Source ▸
+ + + +
Publisher: Phoenix (Orion Books)
Pages: 461
Type: Fiction
Age: Adult
ISBN: 978-0-7538-2766-6
First Published: 24th May 2012
Date Reviewed: 22nd January 2014
Rating: 5/5
Amy is missing. Nick was out at the beach having a coffee and when he received the call he drove straight back. The door was open; the living room showed signs of a struggle and mopped up blood; his wife was nowhere to be seen. Nick doesn’t really like his wife. And his wife doesn’t like him. They’re no longer getting on and Nick is the prime suspect. Because it makes sense, doesn’t it? The husband killed his wife; it happens in all the TV shows.
Gone Girl is a twisted, unreliable, yet undeniably magnificent thriller. Told from Nick and Amy’s perspectives – or is it? – the book keeps you on your toes for the entire ride.
The characters give Heathcliff a run for his money in the anti-hero stakes, both taking turns, in the way it is written if not in reality, of making you feel a (little, only ever a little) sympathy for them before you scorn them instead. It’s all rather akin to the way the public and media are swept along in the book. Flynn never once lets you find your feet. Is she going to have her characters present the truth? No; oh, perhaps in a moment? Nick and Amy are as unreliable as the British weather – far more ferocious than the wind, as quick and shocking as lightening but always ready to show a sunny smile. The book may have an ending, but even then you will leave not knowing whether somewhere buried in what you know – the various ‘truths’ – is the real (really, really, real) truth or not.
Needless to say the characters are shocking. These characters weren’t written to be liked or related to. Perhaps one of the characters is more shocking in particular – it’s hard to really say if one is worse than the other due to the unreliability – but either way they stoop to low depths. Calculating, manipulative, and that word again, twisted. It’s one of those ironic situations where you can see that two characters are absolutely made for each other but you can’t say you care.
Flynn’s writing is exceptional. It’s not literary (literary would have ruined this one) – it’s the dialogue, the characterisation, the overall feel. Even the excessive swearing has its place. Flynn’s writing style as a whole is simply different. She brings the characters to life in a way that is rarely seen. The first-person narrative makes it even more damning and sly.
+ + + +
Given information ▸
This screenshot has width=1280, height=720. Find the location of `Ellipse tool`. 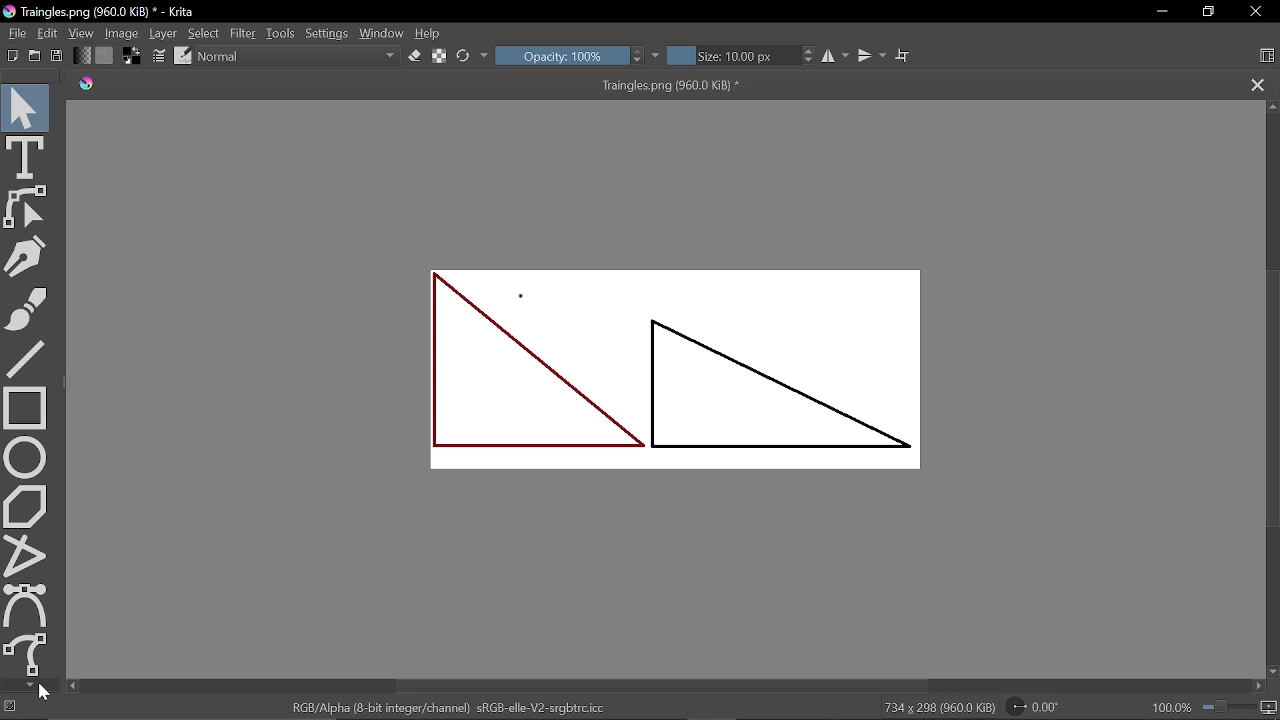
+ + + +
List every field label in the details block at the top of the book review above, such as "Publisher".

Response to the exercise ▸ Publisher, Pages, Type, Age, ISBN, First Published, Date Reviewed, Rating